Requirements
Update the rows by changing every "menu" to "panel" and keeping everything else the same, and leave the pictures out of your answer.

Rows from a dataset:
········

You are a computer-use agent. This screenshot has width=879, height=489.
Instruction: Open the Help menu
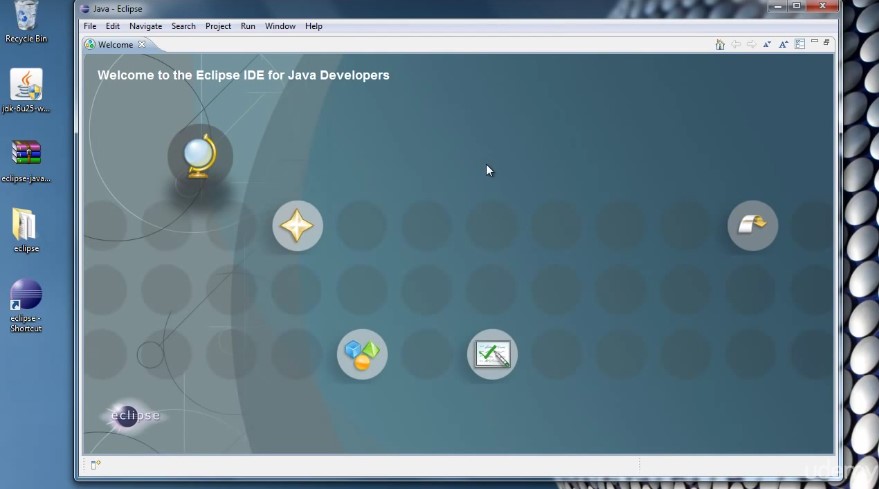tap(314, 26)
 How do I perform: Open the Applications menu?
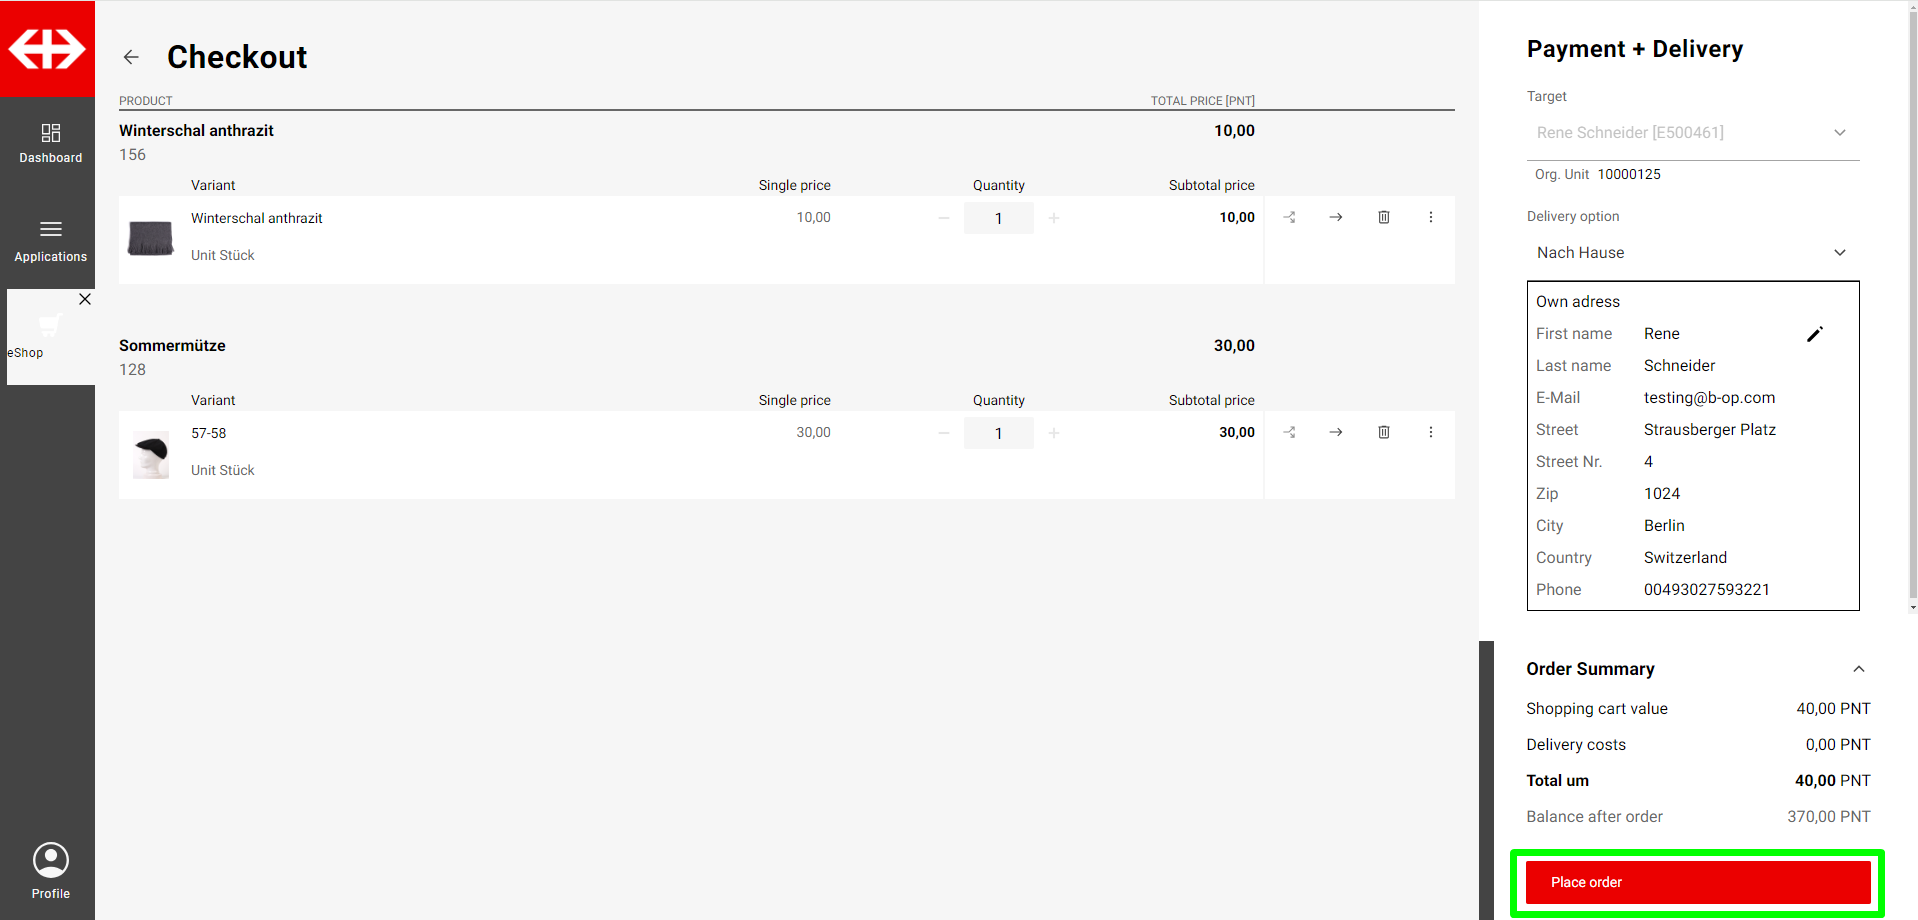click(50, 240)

········

Answer to the problem
You are a computer-use agent. This screenshot has width=879, height=489.
Instruction: Open the Help panel
tap(314, 26)
 How do I perform: Open the Applications panel?
click(50, 240)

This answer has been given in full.